- _Selected excerpt_
--------------------------------
Are 'faith' and 'reason' friends or foes?

By Tom Quiner

Unknown

Charles Darwin


“It all comes down to science vs. faith.”

This comment from a Quiner’s Diner reader accurately captures the times. But it shouldn’t.
Some fundamentalist adherents of various religions hold faith-based beliefs which fly in the face of science.
By the same token, some atheists and scientists hold beliefs they claim are based on science even when they fly in the face of science, religion, and philosophy.
That’s why I like the Catholic Church. The Church believes that faith and reason are allies in our pursuit of understanding nature and our lives. In other words, it all does not come down to science vs. faith, but rather the fusion of the two. In fact, it was the Church that invented the Scientific Method.
Sadly, scientists have become increasingly unreliable in conveying scientific truth. The mantra for science down through history had a Reaganesque feel to it: “trust, but verify.” And yet science is increasingly faith-based.
Take climate change: we’re told the debate is over, that climate change is a scientific fact, despite the fact that there is no shortage of respected scientists who disagree.
Or take Darwinism. PBS ran a documentary in 2001 called “Evolution.” A PBS spokespersons proclaimed:

“… all known scientific evidence supports [Darwinian] evolution” as does “virtually every reputable scientist in the world.”

Their smug assertion mirrors the same smugness used by acolytes of climate change today. And yet top scientists from schools like  Yale, Rutgers, Cornell, Duke, Michigan, Wisconsin, Princeton, Berkeley lashed back in disagreement, taking out a 2-page ad in a magazine with the headline, “A Scientific Dissent From Darwinism.”
--------------------------------
- _Records shown_

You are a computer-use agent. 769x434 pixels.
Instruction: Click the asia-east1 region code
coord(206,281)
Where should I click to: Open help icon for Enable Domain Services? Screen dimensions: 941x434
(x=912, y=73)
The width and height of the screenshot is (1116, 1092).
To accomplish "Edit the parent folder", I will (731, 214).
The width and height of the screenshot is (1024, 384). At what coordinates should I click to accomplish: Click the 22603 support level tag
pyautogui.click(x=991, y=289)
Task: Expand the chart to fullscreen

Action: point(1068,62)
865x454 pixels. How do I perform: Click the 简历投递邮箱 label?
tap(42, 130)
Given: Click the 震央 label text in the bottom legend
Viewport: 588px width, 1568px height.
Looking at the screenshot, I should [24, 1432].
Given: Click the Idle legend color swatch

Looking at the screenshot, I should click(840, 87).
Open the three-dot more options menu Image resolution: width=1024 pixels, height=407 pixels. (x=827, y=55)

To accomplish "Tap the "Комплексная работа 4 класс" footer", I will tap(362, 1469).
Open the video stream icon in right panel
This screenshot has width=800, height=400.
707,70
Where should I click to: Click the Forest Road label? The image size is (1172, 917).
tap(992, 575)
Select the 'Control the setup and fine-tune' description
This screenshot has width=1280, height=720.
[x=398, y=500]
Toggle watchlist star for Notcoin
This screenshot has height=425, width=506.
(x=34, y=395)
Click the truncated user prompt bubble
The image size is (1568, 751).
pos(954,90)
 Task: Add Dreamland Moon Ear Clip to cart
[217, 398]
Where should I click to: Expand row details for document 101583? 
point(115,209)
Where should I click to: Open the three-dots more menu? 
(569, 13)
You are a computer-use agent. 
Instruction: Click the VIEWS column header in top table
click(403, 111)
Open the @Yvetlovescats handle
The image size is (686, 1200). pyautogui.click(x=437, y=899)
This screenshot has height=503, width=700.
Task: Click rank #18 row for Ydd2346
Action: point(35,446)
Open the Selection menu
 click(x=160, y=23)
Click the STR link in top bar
--------------------------------
- _Exercise requirements_
Please continue the piece above on faith and reason, starting right after its last sentence.

- _Result for this exercise_
Their skepticism toward Darwinism took guts to profess publicly, since evolution is a sacrament in much of academia. But Darwin himself knew there were holes in his theory, as explained by Jonathan Wells, PHD, PHD and Senior Fellow with the Discovery Institute in Seattle, Washington:

” Darwin knew the fossil record failed to support his tree [of life].  His theory predicts a long history of gradual divergence from a common ancestor, with the differences slowly becoming bigger and bigger until you get the major differences we have now. The fossil evidence, even in his day, showed the opposite: the rapid appearance of phylum-level differences in what’s called the ‘Cambrian explosion.’ “

Dr. Wells characterizes this explosion as a “biological Big Bang” when life developed much too quickly to square with Darwin’s theory.
I point out all of this to simply acknowledge that “all known scientific evidence” does not necessarily support Darwinism.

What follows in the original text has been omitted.